Where does the word "computer" show up in the records? Copy every line that has it.

Stored data

==*==

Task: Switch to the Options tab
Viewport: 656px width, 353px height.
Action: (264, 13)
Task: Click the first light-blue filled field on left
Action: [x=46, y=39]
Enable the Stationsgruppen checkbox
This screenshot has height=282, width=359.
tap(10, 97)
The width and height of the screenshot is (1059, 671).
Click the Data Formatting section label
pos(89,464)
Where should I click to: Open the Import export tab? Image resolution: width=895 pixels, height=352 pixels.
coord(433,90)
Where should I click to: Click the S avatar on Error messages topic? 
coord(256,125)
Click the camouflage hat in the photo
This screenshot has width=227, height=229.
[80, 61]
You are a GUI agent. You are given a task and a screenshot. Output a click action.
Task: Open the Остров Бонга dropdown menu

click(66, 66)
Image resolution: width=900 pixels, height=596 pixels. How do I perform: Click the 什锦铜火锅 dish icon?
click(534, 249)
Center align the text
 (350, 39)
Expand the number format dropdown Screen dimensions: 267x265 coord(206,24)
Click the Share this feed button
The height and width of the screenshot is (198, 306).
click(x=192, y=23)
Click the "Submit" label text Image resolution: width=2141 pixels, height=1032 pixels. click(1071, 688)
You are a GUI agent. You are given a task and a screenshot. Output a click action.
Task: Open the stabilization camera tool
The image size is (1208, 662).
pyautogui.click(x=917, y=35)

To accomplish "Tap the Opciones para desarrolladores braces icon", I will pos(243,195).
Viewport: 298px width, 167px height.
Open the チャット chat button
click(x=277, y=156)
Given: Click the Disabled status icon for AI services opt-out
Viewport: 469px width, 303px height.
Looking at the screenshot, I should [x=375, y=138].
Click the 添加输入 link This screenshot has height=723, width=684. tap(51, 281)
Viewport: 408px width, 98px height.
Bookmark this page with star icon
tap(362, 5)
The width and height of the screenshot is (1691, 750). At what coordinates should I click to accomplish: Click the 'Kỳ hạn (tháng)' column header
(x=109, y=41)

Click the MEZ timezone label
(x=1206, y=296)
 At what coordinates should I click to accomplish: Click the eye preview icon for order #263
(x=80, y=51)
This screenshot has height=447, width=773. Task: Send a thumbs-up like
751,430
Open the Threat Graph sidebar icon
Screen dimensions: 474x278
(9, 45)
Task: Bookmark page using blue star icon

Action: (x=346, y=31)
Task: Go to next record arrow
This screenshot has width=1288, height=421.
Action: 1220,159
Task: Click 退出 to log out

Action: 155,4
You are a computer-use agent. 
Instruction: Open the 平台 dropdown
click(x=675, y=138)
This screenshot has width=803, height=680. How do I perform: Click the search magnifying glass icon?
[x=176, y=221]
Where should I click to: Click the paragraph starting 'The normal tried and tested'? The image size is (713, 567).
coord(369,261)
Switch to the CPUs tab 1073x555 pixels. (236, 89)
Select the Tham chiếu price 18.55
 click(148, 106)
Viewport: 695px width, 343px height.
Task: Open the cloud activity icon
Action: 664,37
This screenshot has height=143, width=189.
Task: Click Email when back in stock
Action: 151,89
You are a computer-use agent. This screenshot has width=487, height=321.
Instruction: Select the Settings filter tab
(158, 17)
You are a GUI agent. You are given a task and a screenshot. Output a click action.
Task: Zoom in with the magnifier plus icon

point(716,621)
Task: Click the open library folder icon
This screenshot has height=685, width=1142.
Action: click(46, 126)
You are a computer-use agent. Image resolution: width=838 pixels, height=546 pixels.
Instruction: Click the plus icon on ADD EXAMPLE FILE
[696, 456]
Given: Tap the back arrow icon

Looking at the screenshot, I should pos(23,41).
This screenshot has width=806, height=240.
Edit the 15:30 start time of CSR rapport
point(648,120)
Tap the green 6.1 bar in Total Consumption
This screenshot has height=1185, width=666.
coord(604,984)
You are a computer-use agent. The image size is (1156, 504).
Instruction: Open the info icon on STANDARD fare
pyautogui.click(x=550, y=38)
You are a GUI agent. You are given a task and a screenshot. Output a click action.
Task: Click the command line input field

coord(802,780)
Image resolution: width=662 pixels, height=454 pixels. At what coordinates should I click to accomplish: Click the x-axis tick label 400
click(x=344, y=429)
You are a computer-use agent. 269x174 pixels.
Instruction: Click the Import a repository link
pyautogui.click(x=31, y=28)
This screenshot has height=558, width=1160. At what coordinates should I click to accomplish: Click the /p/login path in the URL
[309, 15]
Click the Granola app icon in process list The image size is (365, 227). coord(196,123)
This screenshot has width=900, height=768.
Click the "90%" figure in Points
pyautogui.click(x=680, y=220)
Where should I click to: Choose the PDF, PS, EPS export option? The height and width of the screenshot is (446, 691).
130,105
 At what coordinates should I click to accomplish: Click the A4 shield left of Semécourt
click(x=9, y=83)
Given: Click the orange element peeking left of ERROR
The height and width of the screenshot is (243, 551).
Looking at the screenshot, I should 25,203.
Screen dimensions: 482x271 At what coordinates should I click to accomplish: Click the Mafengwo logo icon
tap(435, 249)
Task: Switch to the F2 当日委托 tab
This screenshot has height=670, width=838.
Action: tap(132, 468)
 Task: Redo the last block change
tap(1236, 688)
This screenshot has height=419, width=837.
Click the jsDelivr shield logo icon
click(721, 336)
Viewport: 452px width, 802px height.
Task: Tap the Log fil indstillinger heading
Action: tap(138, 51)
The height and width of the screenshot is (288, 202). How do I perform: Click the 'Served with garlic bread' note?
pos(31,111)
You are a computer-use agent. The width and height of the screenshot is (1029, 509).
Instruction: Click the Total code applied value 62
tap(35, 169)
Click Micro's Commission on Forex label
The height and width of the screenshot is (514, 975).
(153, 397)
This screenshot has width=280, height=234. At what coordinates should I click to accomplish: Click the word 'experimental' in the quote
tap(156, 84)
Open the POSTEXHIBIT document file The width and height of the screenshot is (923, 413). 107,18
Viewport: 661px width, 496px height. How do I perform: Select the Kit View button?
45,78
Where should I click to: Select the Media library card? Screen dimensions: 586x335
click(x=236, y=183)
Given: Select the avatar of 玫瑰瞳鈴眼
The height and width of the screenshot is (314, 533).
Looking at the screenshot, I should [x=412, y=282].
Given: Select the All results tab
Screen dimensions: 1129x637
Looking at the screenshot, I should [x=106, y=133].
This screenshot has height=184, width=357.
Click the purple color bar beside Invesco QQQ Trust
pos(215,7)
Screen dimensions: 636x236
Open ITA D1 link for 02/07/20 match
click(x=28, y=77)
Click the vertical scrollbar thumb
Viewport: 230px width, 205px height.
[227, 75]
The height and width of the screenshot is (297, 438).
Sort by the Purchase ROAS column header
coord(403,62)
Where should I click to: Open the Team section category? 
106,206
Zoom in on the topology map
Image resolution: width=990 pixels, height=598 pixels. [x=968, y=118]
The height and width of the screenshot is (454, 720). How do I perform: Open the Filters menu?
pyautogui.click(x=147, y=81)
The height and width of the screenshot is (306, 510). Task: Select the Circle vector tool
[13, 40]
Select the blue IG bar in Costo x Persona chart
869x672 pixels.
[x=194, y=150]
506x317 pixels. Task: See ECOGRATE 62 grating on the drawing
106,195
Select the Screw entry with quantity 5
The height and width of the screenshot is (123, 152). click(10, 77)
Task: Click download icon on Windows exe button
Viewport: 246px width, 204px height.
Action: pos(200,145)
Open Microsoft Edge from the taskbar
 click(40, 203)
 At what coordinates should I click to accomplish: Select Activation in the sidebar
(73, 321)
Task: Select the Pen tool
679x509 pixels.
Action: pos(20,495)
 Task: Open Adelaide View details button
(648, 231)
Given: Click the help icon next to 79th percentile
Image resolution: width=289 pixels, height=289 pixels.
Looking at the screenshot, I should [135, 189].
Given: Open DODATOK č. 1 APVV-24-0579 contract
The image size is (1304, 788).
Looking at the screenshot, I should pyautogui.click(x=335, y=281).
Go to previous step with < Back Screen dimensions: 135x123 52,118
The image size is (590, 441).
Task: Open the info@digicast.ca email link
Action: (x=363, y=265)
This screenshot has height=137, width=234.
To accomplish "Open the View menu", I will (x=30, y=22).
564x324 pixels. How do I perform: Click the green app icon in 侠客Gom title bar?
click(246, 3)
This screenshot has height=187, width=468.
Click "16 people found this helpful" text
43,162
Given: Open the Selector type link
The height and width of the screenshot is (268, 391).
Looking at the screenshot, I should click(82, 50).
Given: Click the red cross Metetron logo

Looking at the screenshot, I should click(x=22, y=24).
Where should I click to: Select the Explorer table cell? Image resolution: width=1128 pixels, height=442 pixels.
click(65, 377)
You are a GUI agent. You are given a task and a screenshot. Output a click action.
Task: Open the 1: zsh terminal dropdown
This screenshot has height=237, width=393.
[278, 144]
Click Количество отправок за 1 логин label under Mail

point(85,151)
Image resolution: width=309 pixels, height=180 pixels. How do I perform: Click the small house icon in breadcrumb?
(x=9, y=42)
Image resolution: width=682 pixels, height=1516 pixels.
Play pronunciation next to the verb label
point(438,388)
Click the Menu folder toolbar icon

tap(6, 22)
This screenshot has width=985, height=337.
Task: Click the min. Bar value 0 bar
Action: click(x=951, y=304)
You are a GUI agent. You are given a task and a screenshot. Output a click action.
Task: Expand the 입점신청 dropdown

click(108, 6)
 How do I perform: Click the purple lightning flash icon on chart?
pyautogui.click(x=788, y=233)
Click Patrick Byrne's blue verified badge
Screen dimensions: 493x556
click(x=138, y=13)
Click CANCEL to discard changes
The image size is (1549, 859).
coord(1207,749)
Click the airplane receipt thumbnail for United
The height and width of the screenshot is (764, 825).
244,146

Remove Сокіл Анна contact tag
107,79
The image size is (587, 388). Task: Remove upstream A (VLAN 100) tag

==*==

Expected answer >>
You are a computer-use agent. 
You are a computer-use agent. This screenshot has width=487, height=321.
You are a computer-use agent. Image resolution: width=838 pixels, height=546 pixels.
You are a computer-use agent. The image size is (1156, 504).
You are a computer-use agent. 269x174 pixels.
You are a computer-use agent. The width and height of the screenshot is (1029, 509).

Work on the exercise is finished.